Eighth Circuit Finds Contract Formation Challenges to Be Decided by the Court, Affirms Order Denying Motion to Compel Arbitration

July 10, 2022 by Alex Silverman

Defendant Litong Capital LLC appealed from an order of the U.S. District Court for the Western District of Missouri. The district court denied Litong’s motion to compel arbitration of claims asserted by GP3 II LLC, having determined there was never a valid contract between them. The Eighth Circuit affirmed.

Litong argued initially that disputes involving the entirety of a contract containing an arbitration clause are to be decided by the arbitrator, not the court, in the first instance, citing Buckeye Check Cashing, Inc. v. Cardegna, 546 U.S. 440 (2006). As the Eighth Circuit explained, however, the Supreme Court in Buckeye distinguished “validity of the contract as a whole” disputes from those involving contract formation. In Buckeye, the Supreme Court noted that its ruling “does not speak to the issue … [of] whether the signor lacked authority to commit the alleged principal.” In a later decision, the Supreme Court reaffirmed that disputes involving contract formation, such as the GP3/Litong dispute, are “generally for courts to decide.”

The Eighth Circuit also agreed with the district court that Litong failed to establish, under Missouri law, that the person who purportedly signed the contract for GP3 had apparent authority to do so. Because Litong already conceded that the purported signor did not have actual authority to bind GP3, the court affirmed the district court order denying Litong’s motion to compel.

GP3 II, LLC v. Litong Capital, LLC, No. 21-1443 (8th Cir. June 3, 2022).

Filed Under: Arbitration / Court Decisions, Contract Formation

Eighth Circuit Finds “Entire Contract” Challenge Must Be Decided by Arbitrator, Reverses Order Denying Motion to Compel Arbitration

July 8, 2022 by Alex Silverman

The Eighth Circuit Court of Appeals reversed and remanded a decision by the U.S. District Court for the District of Minnesota denying defendant SUNZ Insurance Co.’s motion to compel arbitration of crossclaims asserted by Payday Inc.
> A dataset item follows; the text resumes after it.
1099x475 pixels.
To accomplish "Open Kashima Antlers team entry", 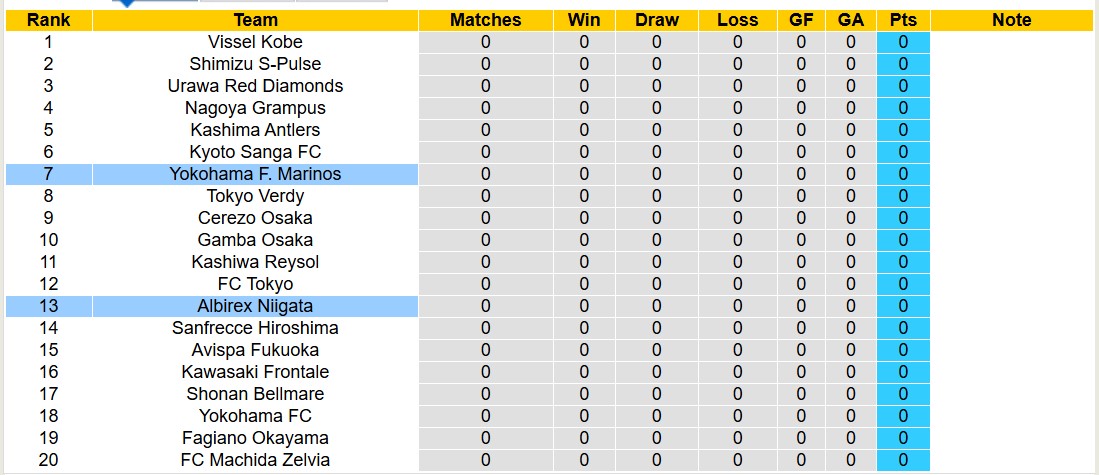I will (x=255, y=130).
The district court held without further analysis that it was “not convinced” whether Payday’s crossclaims fell within the scope of a valid arbitration clause. On appeal, the Eighth Circuit explained that Payday did not oppose SUNZ’s motion to compel on the ground that the arbitration clause itself was invalid; rather, it contended the contract containing the arbitration clause was superseded by a subsequent contract, thus purportedly voiding the arbitration clause. Citing the U.S. Supreme Court’s decision in Buckeye Check Cashing Inc. v. Cardegna, 546 U.S. 440 (2006), the Eighth Circuit held that a challenge to the validity of an entire contract is to be decided by an arbitrator in the first instance, whereas a challenge to the validity of an arbitration clause is to be decided by the court. Because Payday’s challenge was to the contract as a whole, not to the arbitration clause, the Eighth Circuit found the district court erred in denying SUNZ’s motion to compel arbitration.

Benchmark Insurance Co. v. SUNZ Insurance Co., No. 21-1679 (8th Cir. June 6, 2022).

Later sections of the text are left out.